What you should do:
Copy exactly the lines of the data below that run from the line holding "Profile (28, 103)" through the line holding "456 (133, 2361)", both ends included.
START The data
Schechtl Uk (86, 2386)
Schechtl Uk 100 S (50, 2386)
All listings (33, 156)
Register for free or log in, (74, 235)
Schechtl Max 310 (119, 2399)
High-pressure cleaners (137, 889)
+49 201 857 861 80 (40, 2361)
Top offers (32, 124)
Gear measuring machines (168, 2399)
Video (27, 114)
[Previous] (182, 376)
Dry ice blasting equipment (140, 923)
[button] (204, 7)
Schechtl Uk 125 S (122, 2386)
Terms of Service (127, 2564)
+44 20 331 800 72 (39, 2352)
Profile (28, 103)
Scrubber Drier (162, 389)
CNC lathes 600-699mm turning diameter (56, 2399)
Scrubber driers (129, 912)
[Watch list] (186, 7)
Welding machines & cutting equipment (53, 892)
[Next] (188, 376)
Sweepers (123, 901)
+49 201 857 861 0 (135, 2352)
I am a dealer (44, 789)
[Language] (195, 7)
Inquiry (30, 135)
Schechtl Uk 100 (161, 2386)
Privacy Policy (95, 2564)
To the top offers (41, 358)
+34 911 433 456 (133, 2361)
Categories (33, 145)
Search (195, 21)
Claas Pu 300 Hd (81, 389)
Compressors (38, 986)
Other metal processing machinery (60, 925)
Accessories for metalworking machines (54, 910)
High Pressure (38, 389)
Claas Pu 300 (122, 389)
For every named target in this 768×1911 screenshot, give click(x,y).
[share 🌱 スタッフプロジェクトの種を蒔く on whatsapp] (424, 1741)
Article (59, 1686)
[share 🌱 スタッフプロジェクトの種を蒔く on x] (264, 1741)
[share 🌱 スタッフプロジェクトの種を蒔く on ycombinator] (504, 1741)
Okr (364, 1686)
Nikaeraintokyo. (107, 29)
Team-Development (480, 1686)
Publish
END The data
Output:
Profile (28, 103)
Scrubber Drier (162, 389)
CNC lathes 600-699mm turning diameter (56, 2399)
Scrubber driers (129, 912)
[Watch list] (186, 7)
Welding machines & cutting equipment (53, 892)
[Next] (188, 376)
Sweepers (123, 901)
+49 201 857 861 0 (135, 2352)
I am a dealer (44, 789)
[Language] (195, 7)
Inquiry (30, 135)
Schechtl Uk 100 (161, 2386)
Privacy Policy (95, 2564)
To the top offers (41, 358)
+34 911 433 456 (133, 2361)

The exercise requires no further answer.